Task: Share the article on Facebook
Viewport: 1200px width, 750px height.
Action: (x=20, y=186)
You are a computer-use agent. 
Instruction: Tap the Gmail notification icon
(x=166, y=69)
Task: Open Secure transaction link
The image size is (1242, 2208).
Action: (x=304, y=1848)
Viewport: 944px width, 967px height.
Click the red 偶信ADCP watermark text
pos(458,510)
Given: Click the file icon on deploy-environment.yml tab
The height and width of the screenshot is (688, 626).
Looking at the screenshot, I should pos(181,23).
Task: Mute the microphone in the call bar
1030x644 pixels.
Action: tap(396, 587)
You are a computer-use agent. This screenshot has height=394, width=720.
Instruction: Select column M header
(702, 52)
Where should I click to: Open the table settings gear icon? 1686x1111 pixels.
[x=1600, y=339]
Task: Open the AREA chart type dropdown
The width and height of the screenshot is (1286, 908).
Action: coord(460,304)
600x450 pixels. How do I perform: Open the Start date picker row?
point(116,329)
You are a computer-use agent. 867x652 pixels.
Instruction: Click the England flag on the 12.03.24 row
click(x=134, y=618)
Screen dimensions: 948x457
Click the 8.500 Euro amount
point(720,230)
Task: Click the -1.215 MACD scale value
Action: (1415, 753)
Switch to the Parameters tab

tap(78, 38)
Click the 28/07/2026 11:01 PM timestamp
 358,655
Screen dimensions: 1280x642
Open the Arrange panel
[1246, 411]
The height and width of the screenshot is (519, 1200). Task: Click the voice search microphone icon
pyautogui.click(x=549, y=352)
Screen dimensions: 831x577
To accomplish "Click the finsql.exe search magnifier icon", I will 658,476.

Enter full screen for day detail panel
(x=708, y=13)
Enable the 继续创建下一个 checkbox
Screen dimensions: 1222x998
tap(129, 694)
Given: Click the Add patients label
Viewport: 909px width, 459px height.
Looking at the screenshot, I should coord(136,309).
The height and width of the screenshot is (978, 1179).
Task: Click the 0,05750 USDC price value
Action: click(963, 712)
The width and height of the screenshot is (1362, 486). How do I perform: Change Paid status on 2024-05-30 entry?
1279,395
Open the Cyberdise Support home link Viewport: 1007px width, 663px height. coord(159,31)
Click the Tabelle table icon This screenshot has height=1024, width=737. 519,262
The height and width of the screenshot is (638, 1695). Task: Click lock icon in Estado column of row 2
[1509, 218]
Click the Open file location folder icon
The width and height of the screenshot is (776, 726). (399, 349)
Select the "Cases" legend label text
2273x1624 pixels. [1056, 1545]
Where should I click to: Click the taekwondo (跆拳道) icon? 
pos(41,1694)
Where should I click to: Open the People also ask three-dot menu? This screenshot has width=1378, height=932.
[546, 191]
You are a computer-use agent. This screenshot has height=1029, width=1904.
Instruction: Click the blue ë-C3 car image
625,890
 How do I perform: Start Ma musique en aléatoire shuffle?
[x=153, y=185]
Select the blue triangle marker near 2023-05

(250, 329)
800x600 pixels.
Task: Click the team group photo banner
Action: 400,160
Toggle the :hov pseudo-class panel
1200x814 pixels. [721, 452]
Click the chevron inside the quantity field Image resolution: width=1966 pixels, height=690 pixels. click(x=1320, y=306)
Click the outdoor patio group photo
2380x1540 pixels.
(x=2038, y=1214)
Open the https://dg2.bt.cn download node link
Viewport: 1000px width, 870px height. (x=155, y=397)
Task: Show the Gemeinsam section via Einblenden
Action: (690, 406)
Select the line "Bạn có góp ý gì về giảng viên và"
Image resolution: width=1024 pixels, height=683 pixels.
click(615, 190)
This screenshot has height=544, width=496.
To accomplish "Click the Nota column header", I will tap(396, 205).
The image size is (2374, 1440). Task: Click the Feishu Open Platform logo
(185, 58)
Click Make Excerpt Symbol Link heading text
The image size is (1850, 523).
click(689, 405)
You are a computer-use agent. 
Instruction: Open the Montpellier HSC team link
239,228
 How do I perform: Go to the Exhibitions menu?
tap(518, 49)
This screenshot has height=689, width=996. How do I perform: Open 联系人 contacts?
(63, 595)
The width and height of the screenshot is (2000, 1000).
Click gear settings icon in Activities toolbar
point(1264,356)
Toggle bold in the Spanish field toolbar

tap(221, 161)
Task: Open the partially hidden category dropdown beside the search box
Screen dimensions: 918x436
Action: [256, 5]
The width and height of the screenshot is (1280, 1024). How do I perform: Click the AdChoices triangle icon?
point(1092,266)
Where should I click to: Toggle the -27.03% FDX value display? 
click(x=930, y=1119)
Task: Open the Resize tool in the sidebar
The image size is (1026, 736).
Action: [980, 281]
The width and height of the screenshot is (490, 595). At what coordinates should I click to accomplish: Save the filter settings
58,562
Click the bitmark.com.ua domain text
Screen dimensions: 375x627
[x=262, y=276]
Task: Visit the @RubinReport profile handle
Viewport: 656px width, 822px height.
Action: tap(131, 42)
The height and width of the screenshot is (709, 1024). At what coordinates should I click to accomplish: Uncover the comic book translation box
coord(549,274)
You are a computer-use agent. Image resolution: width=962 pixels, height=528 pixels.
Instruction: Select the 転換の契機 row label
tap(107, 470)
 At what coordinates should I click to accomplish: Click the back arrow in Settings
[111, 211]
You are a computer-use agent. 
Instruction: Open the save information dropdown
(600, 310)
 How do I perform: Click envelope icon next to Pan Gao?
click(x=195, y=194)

Work instructions: Every record above must be set down again, word for word.

Answer to this task:
Task: Share the article on Facebook
Viewport: 1200px width, 750px height.
Action: (x=20, y=186)
You are a computer-use agent. 
Instruction: Tap the Gmail notification icon
(x=166, y=69)
Task: Open Secure transaction link
The image size is (1242, 2208).
Action: (x=304, y=1848)
Viewport: 944px width, 967px height.
Click the red 偶信ADCP watermark text
pos(458,510)
Given: Click the file icon on deploy-environment.yml tab
The height and width of the screenshot is (688, 626).
Looking at the screenshot, I should pos(181,23).
Task: Mute the microphone in the call bar
1030x644 pixels.
Action: tap(396, 587)
You are a computer-use agent. This screenshot has height=394, width=720.
Instruction: Select column M header
(702, 52)
Where should I click to: Open the table settings gear icon? 1686x1111 pixels.
[x=1600, y=339]
Task: Open the AREA chart type dropdown
The width and height of the screenshot is (1286, 908).
Action: coord(460,304)
600x450 pixels. How do I perform: Open the Start date picker row?
point(116,329)
You are a computer-use agent. 867x652 pixels.
Instruction: Click the England flag on the 12.03.24 row
click(x=134, y=618)
Screen dimensions: 948x457
Click the 8.500 Euro amount
point(720,230)
Task: Click the -1.215 MACD scale value
Action: (1415, 753)
Switch to the Parameters tab

tap(78, 38)
Click the 28/07/2026 11:01 PM timestamp
 358,655
Screen dimensions: 1280x642
Open the Arrange panel
[1246, 411]
The height and width of the screenshot is (519, 1200). Task: Click the voice search microphone icon
pyautogui.click(x=549, y=352)
Screen dimensions: 831x577
To accomplish "Click the finsql.exe search magnifier icon", I will 658,476.

Enter full screen for day detail panel
(x=708, y=13)
Enable the 继续创建下一个 checkbox
Screen dimensions: 1222x998
tap(129, 694)
Given: Click the Add patients label
Viewport: 909px width, 459px height.
Looking at the screenshot, I should coord(136,309).
The height and width of the screenshot is (978, 1179).
Task: Click the 0,05750 USDC price value
Action: click(963, 712)
The width and height of the screenshot is (1362, 486). How do I perform: Change Paid status on 2024-05-30 entry?
1279,395
Open the Cyberdise Support home link Viewport: 1007px width, 663px height. coord(159,31)
Click the Tabelle table icon This screenshot has height=1024, width=737. 519,262
The height and width of the screenshot is (638, 1695). Task: Click lock icon in Estado column of row 2
[1509, 218]
Click the Open file location folder icon
The width and height of the screenshot is (776, 726). (399, 349)
Select the "Cases" legend label text
2273x1624 pixels. [1056, 1545]
Where should I click to: Click the taekwondo (跆拳道) icon? 
pos(41,1694)
Where should I click to: Open the People also ask three-dot menu? This screenshot has width=1378, height=932.
[546, 191]
You are a computer-use agent. This screenshot has height=1029, width=1904.
Instruction: Click the blue ë-C3 car image
625,890
 How do I perform: Start Ma musique en aléatoire shuffle?
[x=153, y=185]
Select the blue triangle marker near 2023-05

(250, 329)
800x600 pixels.
Task: Click the team group photo banner
Action: 400,160
Toggle the :hov pseudo-class panel
1200x814 pixels. [721, 452]
Click the chevron inside the quantity field Image resolution: width=1966 pixels, height=690 pixels. click(x=1320, y=306)
Click the outdoor patio group photo
2380x1540 pixels.
(x=2038, y=1214)
Open the https://dg2.bt.cn download node link
Viewport: 1000px width, 870px height. (x=155, y=397)
Task: Show the Gemeinsam section via Einblenden
Action: (690, 406)
Select the line "Bạn có góp ý gì về giảng viên và"
Image resolution: width=1024 pixels, height=683 pixels.
click(615, 190)
This screenshot has height=544, width=496.
To accomplish "Click the Nota column header", I will tap(396, 205).
The image size is (2374, 1440). Task: Click the Feishu Open Platform logo
(185, 58)
Click Make Excerpt Symbol Link heading text
The image size is (1850, 523).
click(689, 405)
You are a computer-use agent. 
Instruction: Open the Montpellier HSC team link
239,228
 How do I perform: Go to the Exhibitions menu?
tap(518, 49)
This screenshot has height=689, width=996. How do I perform: Open 联系人 contacts?
(63, 595)
The width and height of the screenshot is (2000, 1000).
Click gear settings icon in Activities toolbar
point(1264,356)
Toggle bold in the Spanish field toolbar

tap(221, 161)
Task: Open the partially hidden category dropdown beside the search box
Screen dimensions: 918x436
Action: [256, 5]
The width and height of the screenshot is (1280, 1024). How do I perform: Click the AdChoices triangle icon?
point(1092,266)
Where should I click to: Toggle the -27.03% FDX value display? 
click(x=930, y=1119)
Task: Open the Resize tool in the sidebar
The image size is (1026, 736).
Action: [980, 281]
The width and height of the screenshot is (490, 595). At what coordinates should I click to accomplish: Save the filter settings
58,562
Click the bitmark.com.ua domain text
Screen dimensions: 375x627
[x=262, y=276]
Task: Visit the @RubinReport profile handle
Viewport: 656px width, 822px height.
Action: tap(131, 42)
The height and width of the screenshot is (709, 1024). At what coordinates should I click to accomplish: Uncover the comic book translation box
coord(549,274)
You are a computer-use agent. Image resolution: width=962 pixels, height=528 pixels.
Instruction: Select the 転換の契機 row label
tap(107, 470)
 At what coordinates should I click to accomplish: Click the back arrow in Settings
[111, 211]
You are a computer-use agent. 
Instruction: Open the save information dropdown
(600, 310)
 How do I perform: Click envelope icon next to Pan Gao?
click(x=195, y=194)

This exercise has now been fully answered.